To jog everyones memory we will repeat the lesson by placing lines along the x and y axes of a grid but we will be using Processing instead of squared paper and a sharp pencil.
int n=0;
void setup(){
size(400,400);
strokeWeight(1);
background(255);
}
void draw(){
line(0,n,n+10,height);
n+=10;
delay(200);
if(n>height){
n=0;
}}
Using Processing it has not taken us long to produce this sketch and not a smudge in sight! We even slowed it down by a fifth of a second, to help demonstrate what was happening!
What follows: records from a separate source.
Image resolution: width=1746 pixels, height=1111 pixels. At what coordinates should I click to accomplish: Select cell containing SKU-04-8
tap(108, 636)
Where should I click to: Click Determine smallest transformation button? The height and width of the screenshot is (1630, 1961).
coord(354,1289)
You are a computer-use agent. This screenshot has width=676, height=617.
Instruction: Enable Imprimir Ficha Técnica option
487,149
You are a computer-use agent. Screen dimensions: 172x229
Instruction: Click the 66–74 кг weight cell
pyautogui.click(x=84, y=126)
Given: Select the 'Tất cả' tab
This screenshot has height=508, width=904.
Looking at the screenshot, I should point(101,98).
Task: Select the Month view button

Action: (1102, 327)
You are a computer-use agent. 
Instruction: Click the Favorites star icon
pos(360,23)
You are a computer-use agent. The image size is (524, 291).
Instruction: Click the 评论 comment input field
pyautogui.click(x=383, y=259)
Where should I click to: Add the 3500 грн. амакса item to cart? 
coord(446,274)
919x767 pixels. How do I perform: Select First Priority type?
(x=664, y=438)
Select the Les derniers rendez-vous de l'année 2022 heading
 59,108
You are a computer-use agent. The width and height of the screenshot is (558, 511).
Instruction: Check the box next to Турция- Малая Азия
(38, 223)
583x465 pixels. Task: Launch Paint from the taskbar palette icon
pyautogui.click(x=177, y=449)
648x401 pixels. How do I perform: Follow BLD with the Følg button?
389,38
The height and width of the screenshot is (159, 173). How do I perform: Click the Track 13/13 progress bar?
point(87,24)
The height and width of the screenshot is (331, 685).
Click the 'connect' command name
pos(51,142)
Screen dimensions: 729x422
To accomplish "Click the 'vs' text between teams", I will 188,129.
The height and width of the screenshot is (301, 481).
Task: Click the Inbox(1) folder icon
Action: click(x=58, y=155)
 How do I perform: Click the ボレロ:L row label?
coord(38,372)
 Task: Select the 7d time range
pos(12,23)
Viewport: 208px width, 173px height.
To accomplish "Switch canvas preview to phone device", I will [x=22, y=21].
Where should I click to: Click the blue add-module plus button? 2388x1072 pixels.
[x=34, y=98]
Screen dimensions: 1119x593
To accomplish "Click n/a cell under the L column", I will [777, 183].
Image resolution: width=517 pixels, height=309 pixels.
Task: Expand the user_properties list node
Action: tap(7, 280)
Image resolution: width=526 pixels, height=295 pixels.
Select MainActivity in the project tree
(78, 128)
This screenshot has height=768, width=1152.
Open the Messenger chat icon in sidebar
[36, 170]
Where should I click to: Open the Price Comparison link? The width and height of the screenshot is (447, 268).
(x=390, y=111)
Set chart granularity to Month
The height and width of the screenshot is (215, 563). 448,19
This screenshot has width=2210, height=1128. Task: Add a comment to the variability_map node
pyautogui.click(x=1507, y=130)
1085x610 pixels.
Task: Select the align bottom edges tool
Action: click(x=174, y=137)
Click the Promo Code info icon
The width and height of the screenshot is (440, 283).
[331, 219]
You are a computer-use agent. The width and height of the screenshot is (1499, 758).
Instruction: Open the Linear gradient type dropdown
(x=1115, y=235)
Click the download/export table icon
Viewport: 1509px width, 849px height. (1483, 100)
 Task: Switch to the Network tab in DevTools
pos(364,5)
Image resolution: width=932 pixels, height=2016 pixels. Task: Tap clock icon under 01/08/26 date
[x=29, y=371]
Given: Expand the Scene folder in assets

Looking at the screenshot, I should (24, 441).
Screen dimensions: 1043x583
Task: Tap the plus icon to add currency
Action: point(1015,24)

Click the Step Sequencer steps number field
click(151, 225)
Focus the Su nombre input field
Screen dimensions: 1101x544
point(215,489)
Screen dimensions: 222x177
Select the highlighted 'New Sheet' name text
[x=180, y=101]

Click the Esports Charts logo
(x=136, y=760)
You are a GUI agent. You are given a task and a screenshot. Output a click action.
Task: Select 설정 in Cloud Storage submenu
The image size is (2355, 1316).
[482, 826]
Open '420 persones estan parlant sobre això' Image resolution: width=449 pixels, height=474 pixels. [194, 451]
Now we have produced our sketch, we decide to repeat the exercise, in the four corners of our screen. Unfortunately we dont have a calculator to work this out for us and we have to calculate the beginning and ending of each line in the virtual graph.
line(0,n,n+10,height);
Fortunately we have a pattern to guide us, in the code we used to create the first sketch. We can see that the pattern starts at zero across and a variable n, which increases by ten each time the draw method is exited and reexecuted. The end coordinate is the value of n+10 and is always the height of the screen downwards. To make our next pattern at the bottom right corner we know the first coordinate should start at the width of the screen across and have n pixels down. On each iteration, the point should have a variable number across and a fixed value equal to the height of the screen. If we are careful not to hard code any of the integers used to draw our sketch, this will mean our code can run in any size of window.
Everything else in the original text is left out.